* TASK DIRECTIONS: Could you extract the part of the passage about Neville in custody from "With Neville in" to "he remains unresponsive.", word for word?

* TEXT PASSAGE:
↓

Visibly disoriented, Neville doesn't respond when asked to confirm his last name, and after a period of silence struggles as officers continue to restrain him.

They place a spit hood over his head, and Neville is wheeled in a chair to an observation room while handcuffed. He is then transferred to another cell where he is placed on a mat and held in a prone position — facedown — with his arms in handcuffs.

“Please, please, I can’t breathe, help me, help me, please,” pleads Neville, who becomes distressed and tells officers that he is unable to breathe more than 20 times. Instead, he is further restrained by officers who pull his legs behind him.

“You’re breathing ’cause you’re talking, you’re yelling, and you’re moving. You need to stop. You need to relax, quit resisting us,” responds an officer who attempts to remove Neville’s handcuffs, but struggles because the key had broken off in the lock.

They resort to using a bolt cutter to remove the handcuffs, and on the advice of someone not visible on camera, the officers release Neville’s legs “so he can breathe.”

With Neville in a prone position, officers can be heard exchanging jokes about the damage to the handcuffs.

“Whose cuffs were those? ... It’s coming out of your paycheck,” says one officer.

An extended period of silence from Neville prompts an officer to check in on him but he remains unresponsive.

“John, you all right, buddy? I promise we’re going to be done in a few minutes all right?” the officer says. “I’ll take that as a yes.”

↑

(Stored data entries)
↓

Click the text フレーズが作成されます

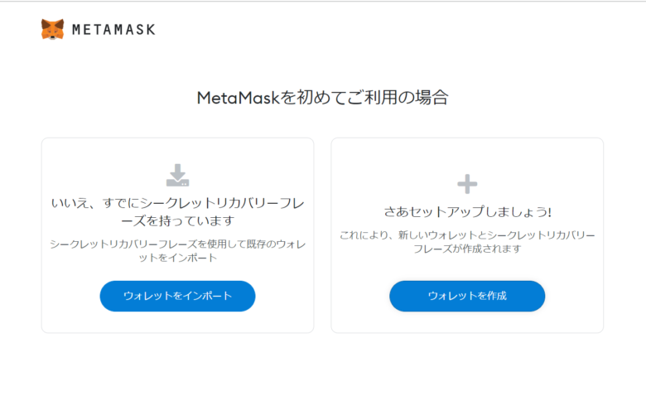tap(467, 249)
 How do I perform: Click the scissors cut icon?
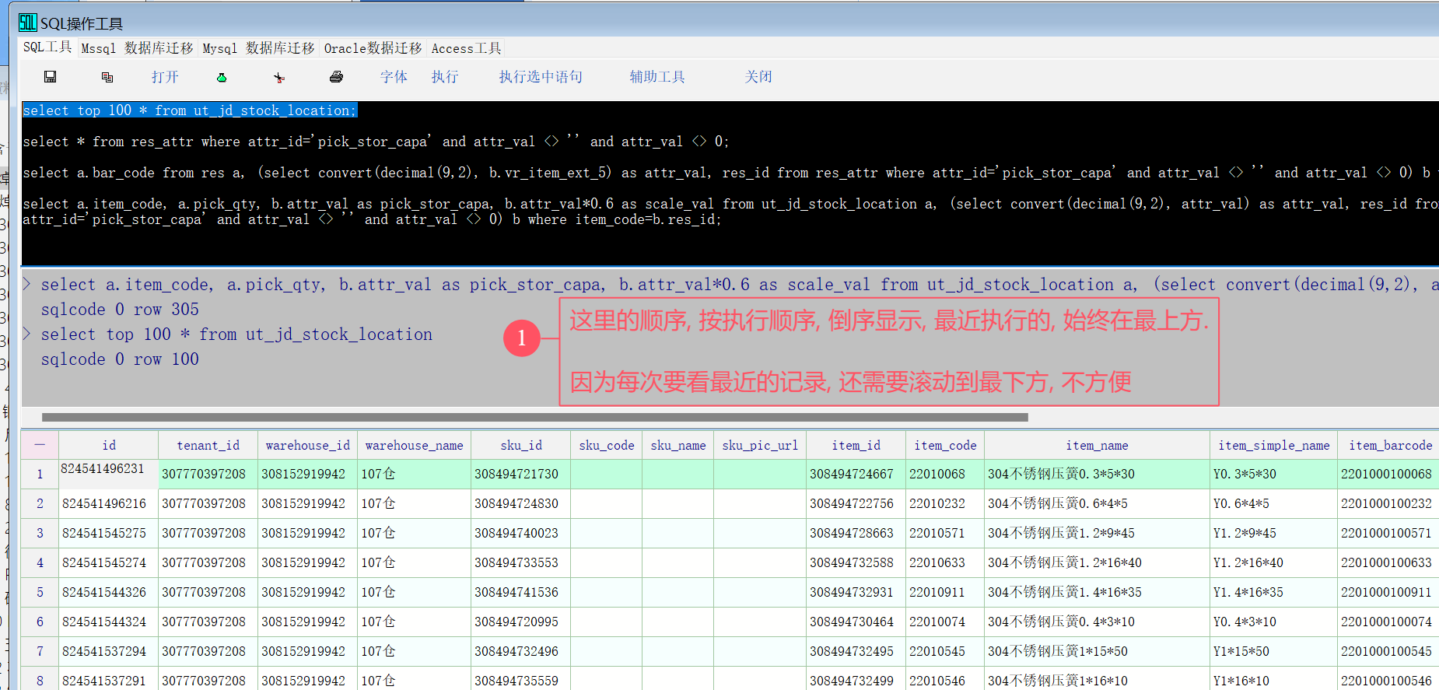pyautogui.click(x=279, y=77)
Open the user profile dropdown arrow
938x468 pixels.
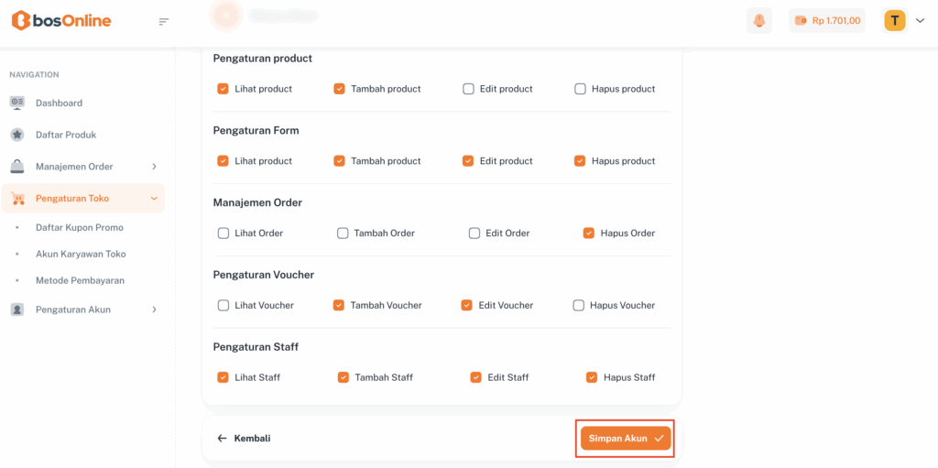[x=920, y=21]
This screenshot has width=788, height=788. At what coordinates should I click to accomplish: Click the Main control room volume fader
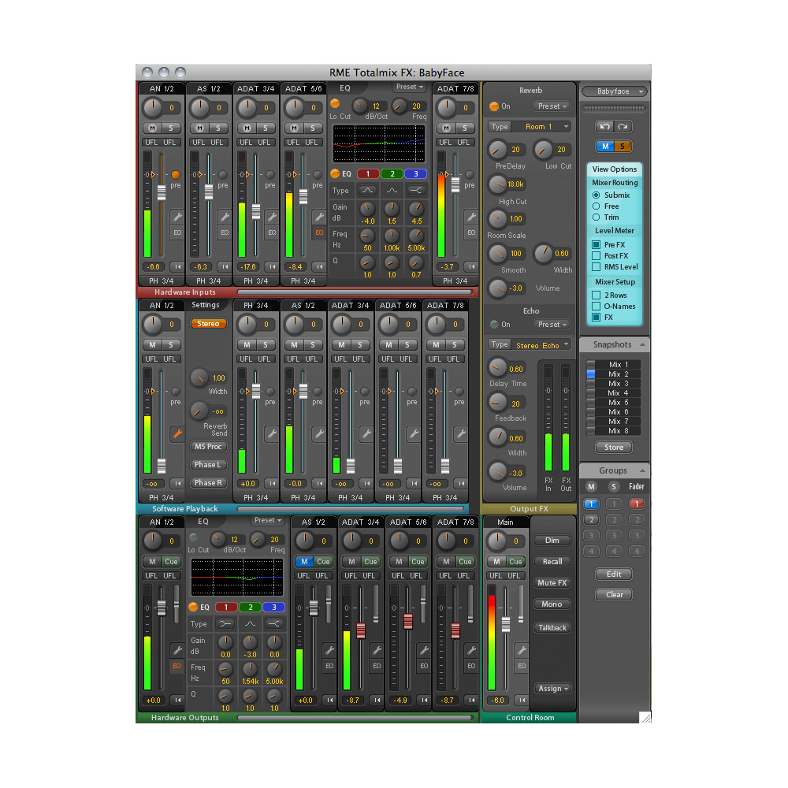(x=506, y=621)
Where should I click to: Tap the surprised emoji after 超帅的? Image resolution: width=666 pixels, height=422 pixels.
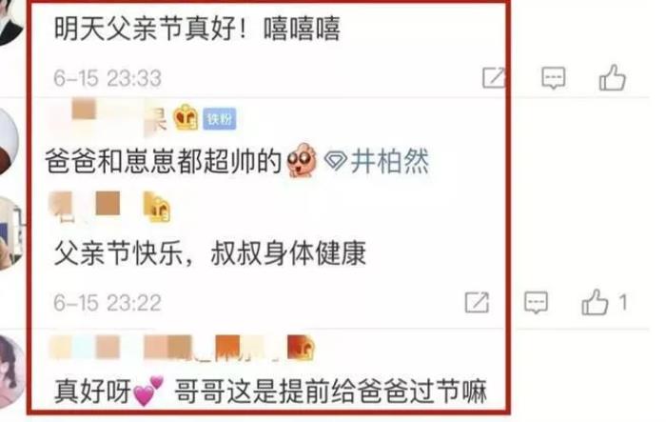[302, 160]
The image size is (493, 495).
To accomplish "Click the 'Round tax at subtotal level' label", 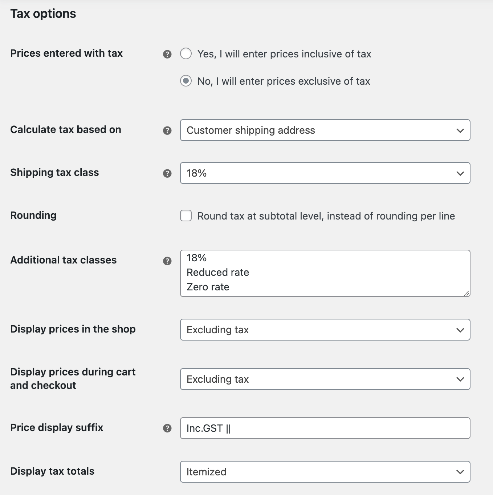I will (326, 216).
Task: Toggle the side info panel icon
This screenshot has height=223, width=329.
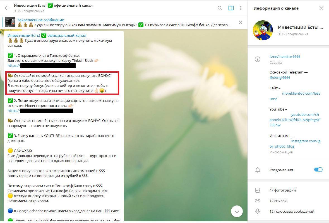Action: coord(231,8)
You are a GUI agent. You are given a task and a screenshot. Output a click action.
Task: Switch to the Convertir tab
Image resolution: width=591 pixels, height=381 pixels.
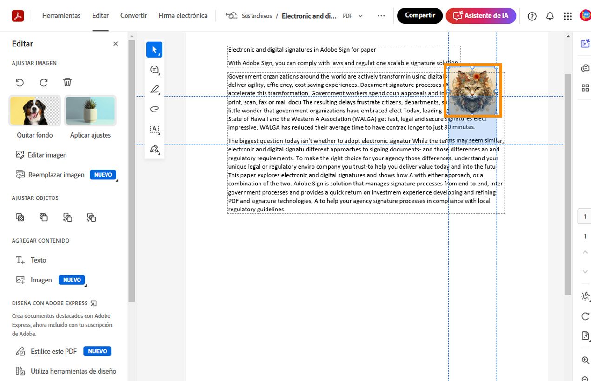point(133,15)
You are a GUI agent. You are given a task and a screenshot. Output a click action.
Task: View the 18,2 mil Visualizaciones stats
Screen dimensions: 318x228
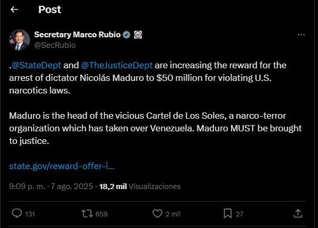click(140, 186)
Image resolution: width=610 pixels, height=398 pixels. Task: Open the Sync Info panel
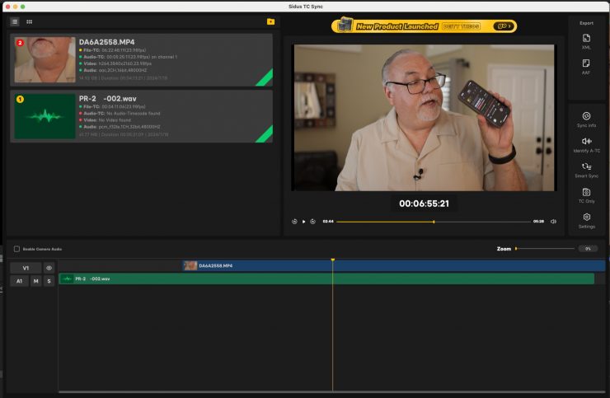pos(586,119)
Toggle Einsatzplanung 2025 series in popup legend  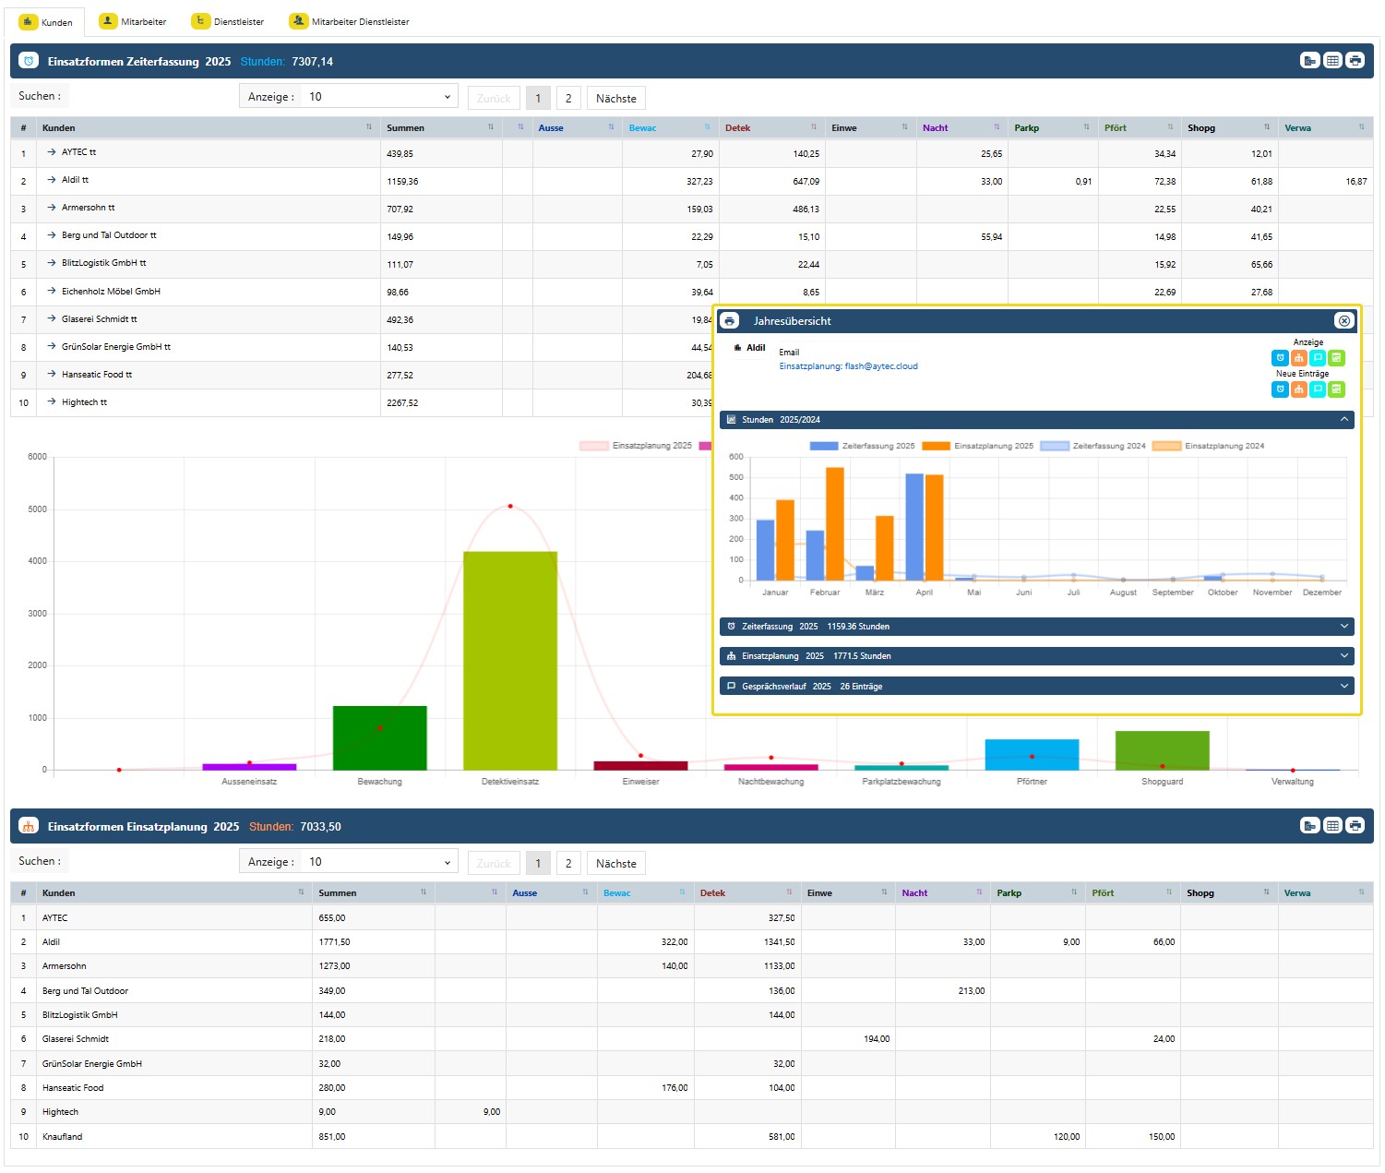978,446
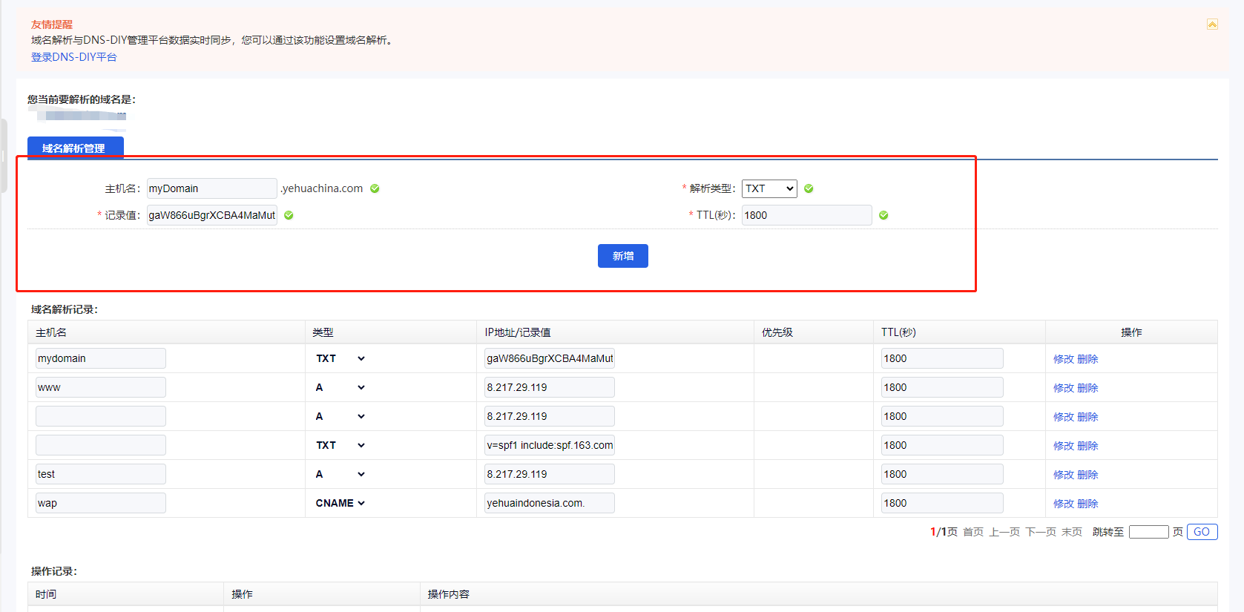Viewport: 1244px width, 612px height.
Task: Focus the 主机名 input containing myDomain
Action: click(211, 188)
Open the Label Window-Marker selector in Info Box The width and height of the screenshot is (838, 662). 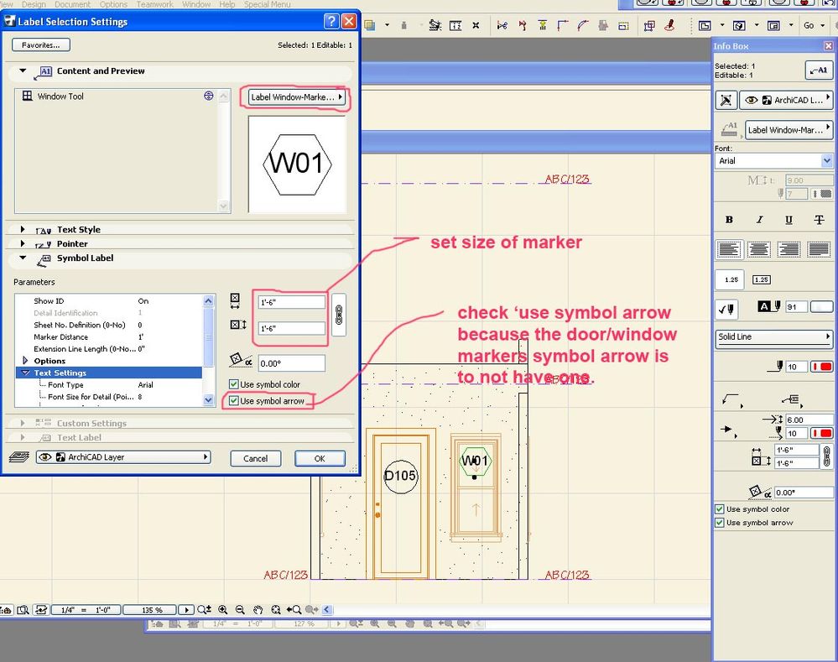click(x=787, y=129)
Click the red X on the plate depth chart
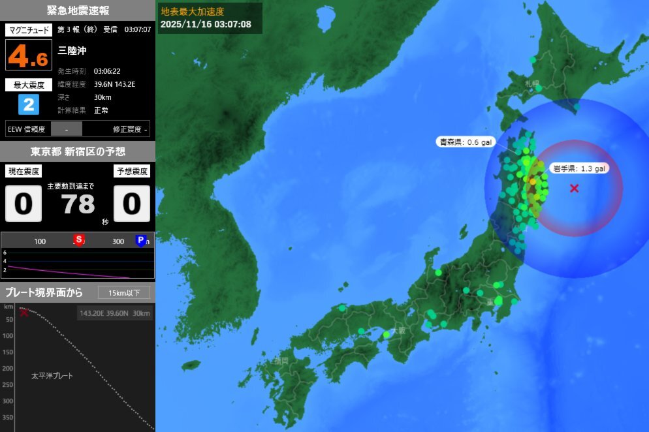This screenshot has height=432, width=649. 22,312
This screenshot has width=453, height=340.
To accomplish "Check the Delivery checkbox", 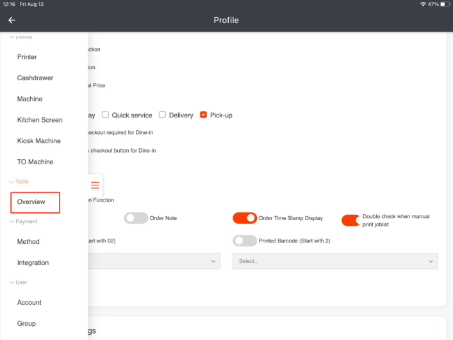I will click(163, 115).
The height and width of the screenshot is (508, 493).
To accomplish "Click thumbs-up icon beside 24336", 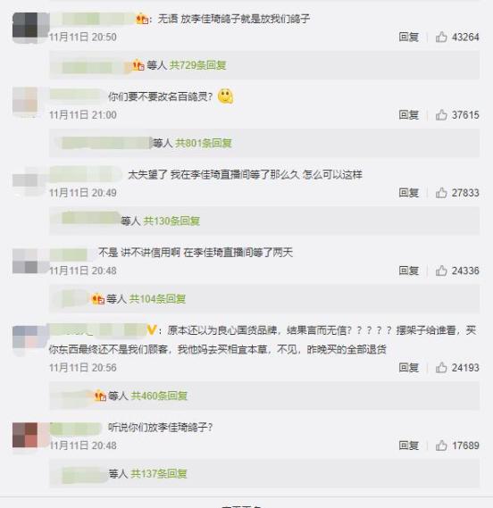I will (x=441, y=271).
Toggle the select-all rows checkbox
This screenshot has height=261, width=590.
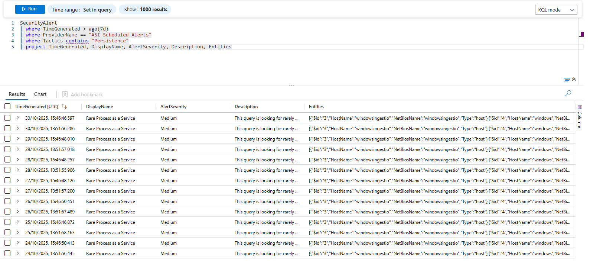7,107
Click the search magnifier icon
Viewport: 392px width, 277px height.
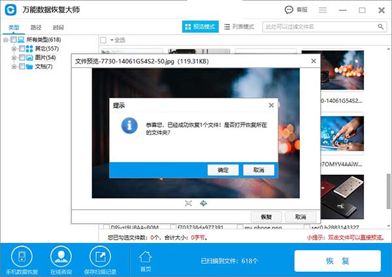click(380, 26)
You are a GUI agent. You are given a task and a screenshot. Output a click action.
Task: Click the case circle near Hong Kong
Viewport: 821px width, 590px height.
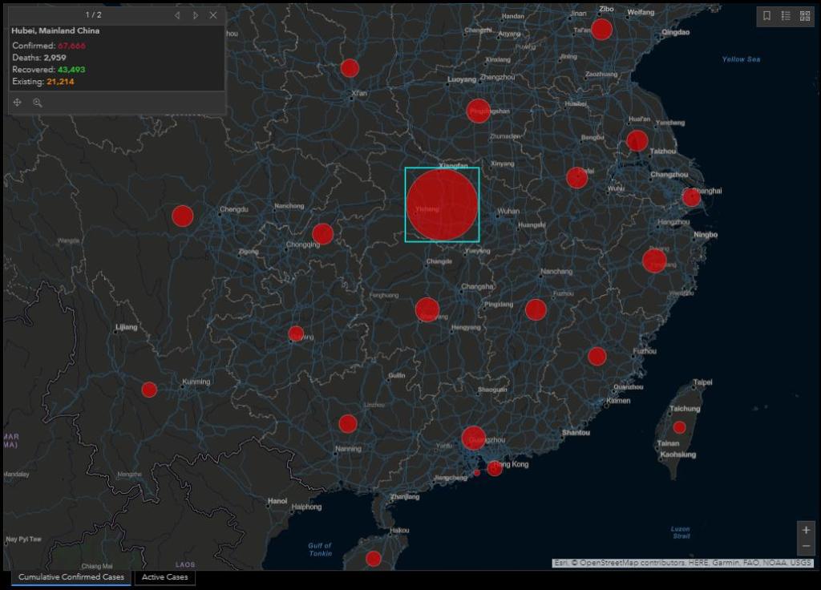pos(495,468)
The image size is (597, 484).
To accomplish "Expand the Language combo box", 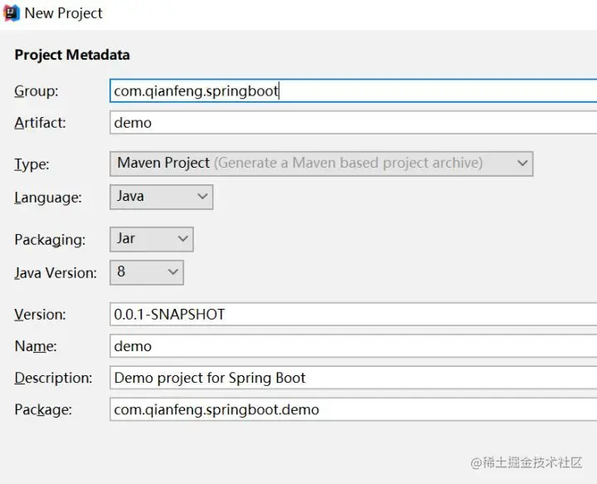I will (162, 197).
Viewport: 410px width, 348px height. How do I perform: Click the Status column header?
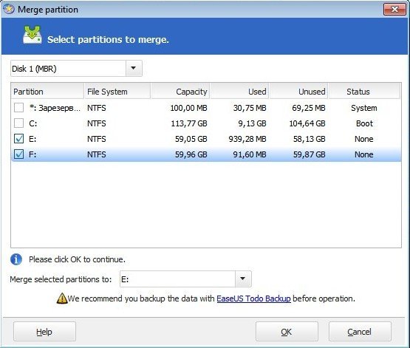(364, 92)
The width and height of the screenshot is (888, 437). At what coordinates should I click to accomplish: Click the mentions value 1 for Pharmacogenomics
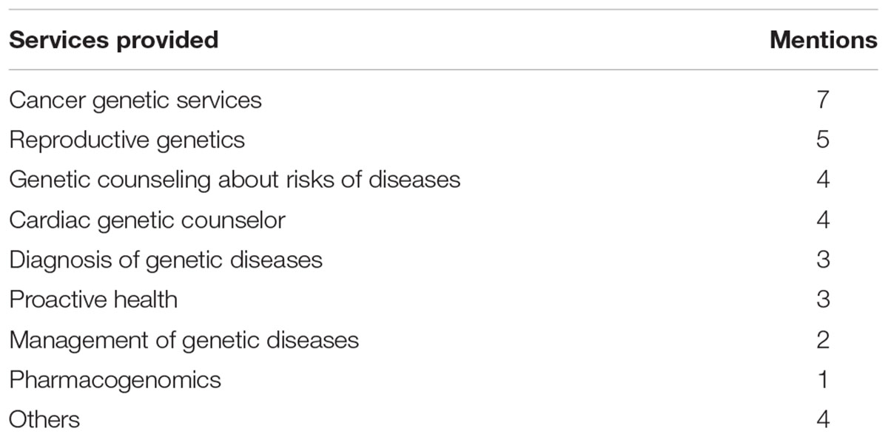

↑

* ANSWER BOX:
With Neville in a prone position, officers can be heard exchanging jokes about the damage to the handcuffs.

“Whose cuffs were those? ... It’s coming out of your paycheck,” says one officer.

An extended period of silence from Neville prompts an officer to check in on him but he remains unresponsive.